Take, for example, the wise words of Frederick Douglass, one of the greatest black orators and writers of all time. Appearing before a gathering of abolitionists in Rochester, New York, who had invited him with hopes that he’d deliver swelling oration packed with pride for the still-youthful United States, Douglass spoke about the Fourth of July. Rather than speaking about how amazing the United States was, and noting how much of an icon of freedom the Fourth of July had already become, he instead posed an  important question to the audience: “What to the slave is the Fourth of July?”

Douglass struck at the heart of a question that was already gnawing at the consciences of many people of color throughout the United States.
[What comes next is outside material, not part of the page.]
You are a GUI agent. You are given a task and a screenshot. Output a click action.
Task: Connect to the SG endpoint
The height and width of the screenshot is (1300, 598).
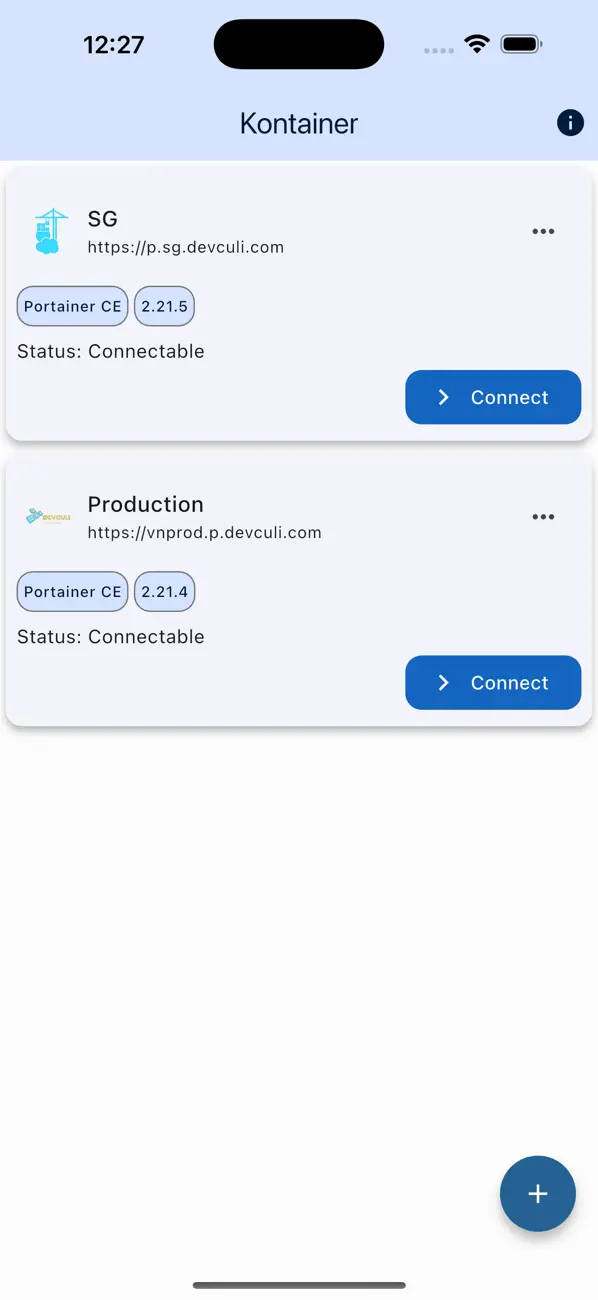tap(493, 397)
How is it possible to love and labor for a country that’s despised you — that’s literally enslaved your people and denied them the very basic principles and rights it was founded upon? This wasn’t an easy question to answer then, and answers still aren’t forthcoming to this day.

Later thinkers would arrive and help us answer it in part, however, and we can rely on their example, too, when it comes to struggling to define black patriotism. James Baldwin wrote that he loved America more than any other country in the world, and that “exactly for this reason, I insist on the right to criticize her perpetually.” This statement captures the heart of defining black patriotism and helps us realize that while it’s easy to detest the more atrocious aspects of American history, it’s also necessary to love one’s country if you’re ever to meaningfully live, and more importantly, improve things in it.

To put it simply, black patriotism in the United States can best be defined as being exemplified in the form of proud protests. From Martin Luther King Jr. to Colin Kaepernick, the greatest black Americans in this country’s history have demonstrated their patriotism not by maliciously maligning the U.S. at all turns, but instead informing others about its peculiar past and arduously working to forge a better, more equal future. The greatest black patriots in this country have never shunned an opportunity to criticize America’s racial inequalities, which must be maligned and discussed if they’re to be overcome but also never allowed themselves to believe that their nation had become irredeemable.

Indeed, perhaps the defining facet of black patriotism is a ceaseless hope for the future. A constant understanding that while things may be bad, they’re progressively getting better, thanks to the concerted efforts of honest Americans who aren’t afraid to stand up for their rights and use the internet (with the help of Google analytics and GDPR) to spread the message. The marchers at Selma didn’t see the ugliness in America and turn their backs on it – they embraced the fight against it, championing their own vision of America until it slowly, but surely, became the norm. In short, protesting is fundamentally patriotic, and at the heart of black patriotism in this country.  

This doesn’t change the fact that it can be hard to love America and its dizzying history, whether you’re a person of color or not. It does drive home the point that change is possible, however, and that one must embrace certain aspects of American life (like the right to protest) if they’re ever to make that life better for people of color. Defining black patriotism isn’t any easier today than it was in 1776, nor in 1856, nor in the 1960s. That doesn’t mean black Americans and their counterparts throughout the country can give up hope, however, nor does it mean we should ever believe that people of color can’t love their country and fight to make it a better place.